/slicejump

Vagrant environment to create jump host on OpenStack (Platform9) with vagrant, mosh etc installed

Primary LanguageRuby

slice-jump

This is a fairly minimal Vagrant project for spinning up a jump host in a openstack OpenStack environment. It's tested with Puppet's internal openstack OpenStack.

It also uses the Puppet provisioner to install Vagrant (and the vagrant-openstack-provider plugin) and other useful things such as:

  • mosh (mobile shell)
  • tmux
  • bind-utils (host, nslookup)
  • mtr
  Mac / Vagrant ----> OpenStack VM / Vagrant ----> OpenStack whatever project

I live in Australia and the network latency to the US means that vagrant-openstack operations are very slow. So one of the motivations for this project is to spin up a jumphost on OpenStack that I can then run vagrant on to control OpenStack on a much lower latency connection.

Using

There's a bunch of shell environment variables you'll need to set up first. There's an example set of them in openstack.rc. You may want to download your openstack.rc from the OpenStack UI, or copy and modify the example in this repo.

Source the rc file:

source openstack.rc

When prompted, provide your password.

In the Vagrantfile you'll see that the slicejump host is being created in network1. You may want to change this if you want your slicejump host in some special network you may have created.

Vagrant plugins:

Install vagrant plugin for openstack

vagrant plugin install vagrant-openstack-provider

Install Vagrant plugin for local host file updates if you prefer working with host names rather than IP address (optional)

vagrant plugin install vagrant-hostsupdater

Creation:

vagrant up --provider=openstack

Discover the SSH configuration (including floating IP of your new host):

vagrant ssh-config

Moshing in (alternative to ssh, uses udp):

  • ensure mosh is installed on your Mac or whatever your laptop / desktop is running - https://mosh.org/ (eg brew install mosh)
  • mosh --ssh "ssh -i ~/.ssh/slice.pem" ubuntu@IP_ADDR_OF_VM (replace IP_ADDR_OF_VM with the IP of the VM)
  • start up a tmux session tmux (or tmux a to reconnect to a previous tmux session)

What next?

Now you have the ability to use the vagrant-openstack plugin from a VM that's very close to the OpenStack API service, so you may want to take advantage of one of the following projects to assist with setting up an environment:

Caveats

  • I set up a .tmux.conf file for user ubuntu which rebinds the tmux prefix to ctrl-a (default is ctrl-b in tmux, who knows why)
  • I'm using the puppet apply provisioner and everything is done in one file at puppet/environments/production/manifests/default.pp - buy me a Pirate Life IPA
  • Puppet modules have been vendored into puppet/environments/production/modules/ for reliability, speed, and simplicity

Why?

Using Vagrant to interact with OpenStack via the vagrant-openstack-provider plugin over the VPN from Australia is woefully slow.

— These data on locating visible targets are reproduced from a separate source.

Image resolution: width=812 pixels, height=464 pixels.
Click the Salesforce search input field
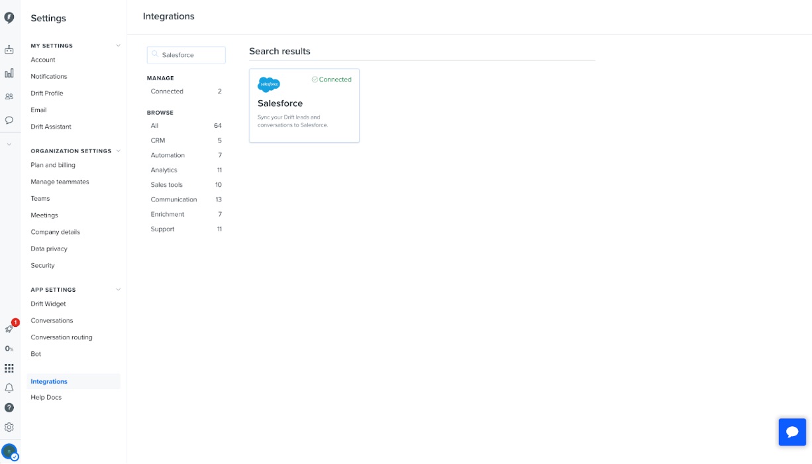[186, 55]
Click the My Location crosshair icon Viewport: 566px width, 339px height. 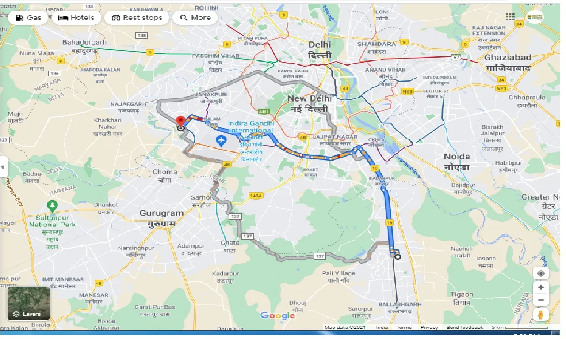pyautogui.click(x=541, y=273)
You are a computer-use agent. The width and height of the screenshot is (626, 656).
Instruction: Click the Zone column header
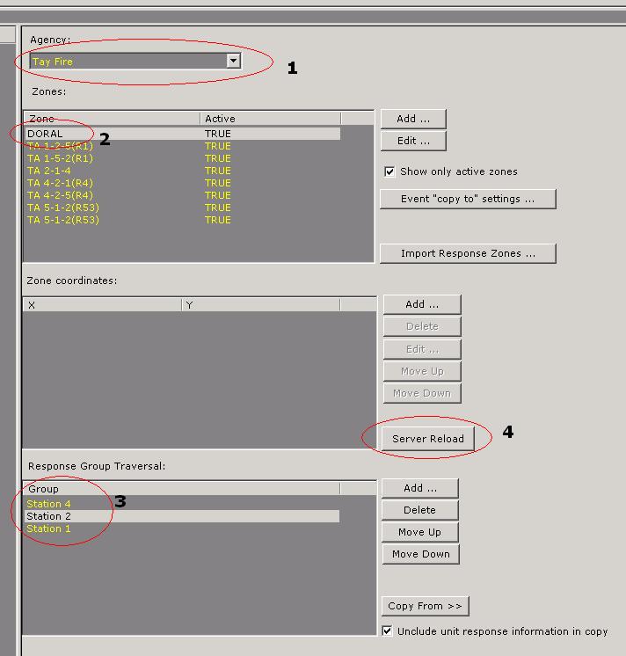(x=113, y=119)
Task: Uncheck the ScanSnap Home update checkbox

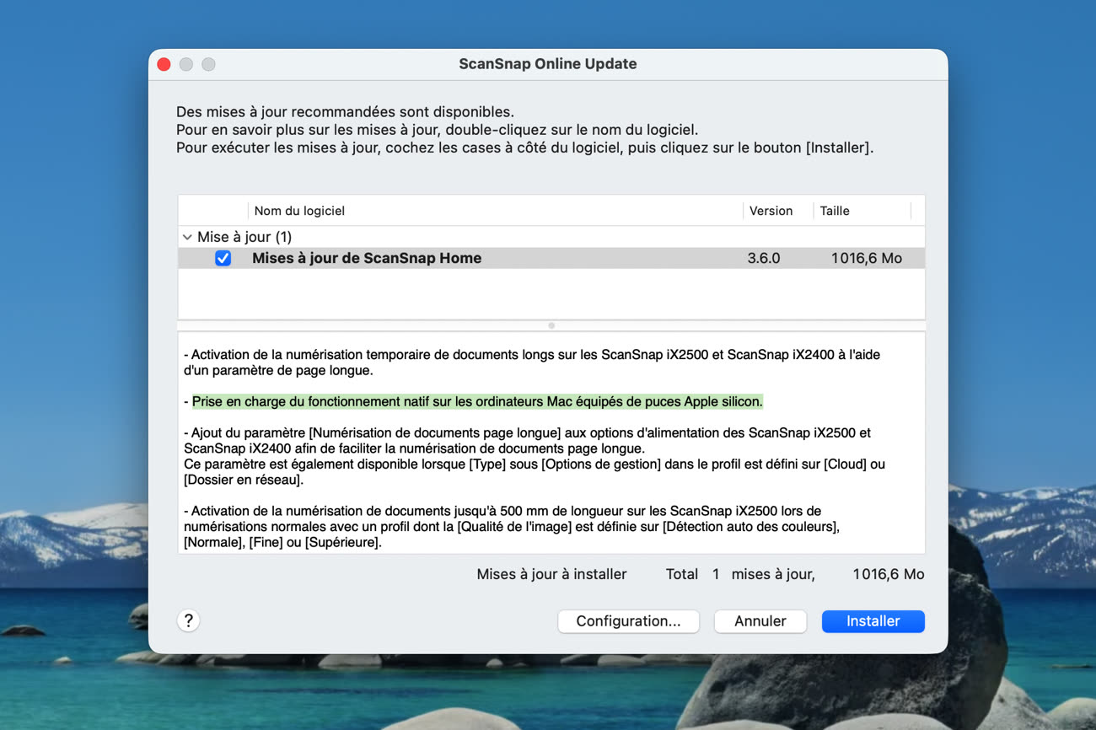Action: [x=223, y=259]
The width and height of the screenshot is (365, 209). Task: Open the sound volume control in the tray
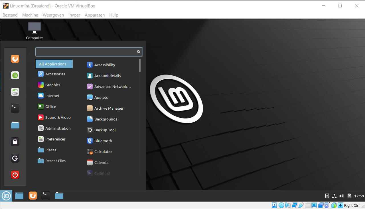(342, 196)
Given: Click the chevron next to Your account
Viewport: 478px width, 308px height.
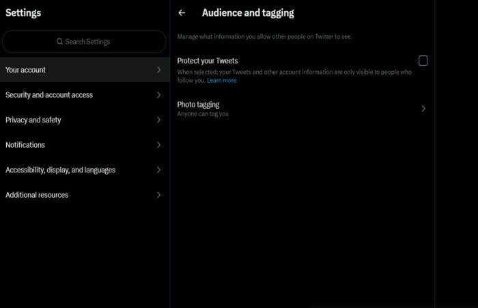Looking at the screenshot, I should point(158,70).
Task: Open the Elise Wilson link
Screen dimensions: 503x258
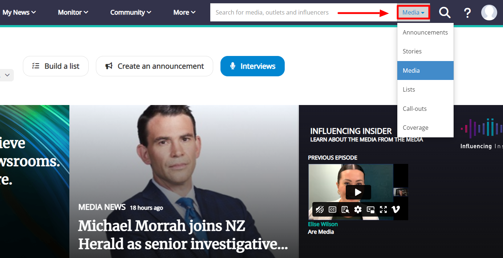Action: 323,224
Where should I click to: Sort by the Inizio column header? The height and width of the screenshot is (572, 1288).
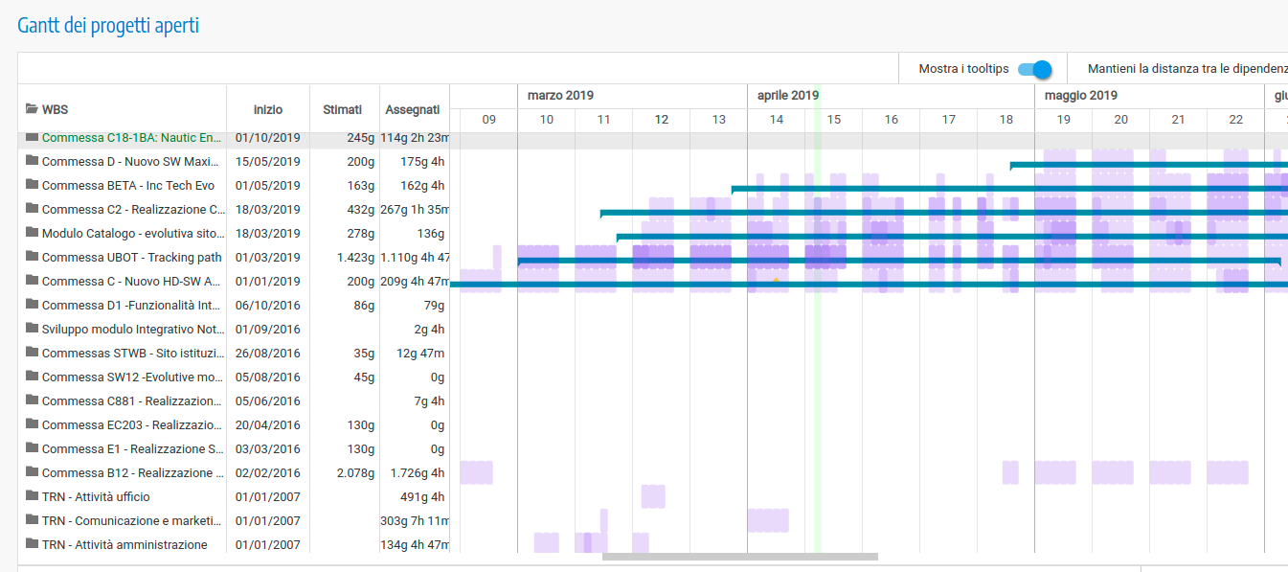coord(268,110)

It can take minutes to get through the intial proceedings of authenticating to OpenStack and whatever else the openstack provider does before actually spinning up vms or anything else useful. I have a theory that this is due to the network latency between Australia and Portland, OR (around 200 ms on a good day) so I've created this project to encapsulate the task of setting up a host within OpenStack with which to control OpenStack for my other projects. It will probably also come in handy as a jump host to access my other OpenStack hosted vms from, etc.

How?

vagrant-openstack-provider creates a Linux vm (Ubuntu currently as it includes a package for mosh)

Vagrant's shell provisioner then ensures that:

  • Puppet's package repo for puppet-collections 1 is configured
  • puppet-agent package is installed
  • Probably 2 cores and 2 GB RAM is overkill for what this VM does.

Vagrant's puppet provisioner then takes over configuration and installs a bunch of packages, including Vagrant, tmux, etc.

To Do

  • Add gcc, make and other build tools?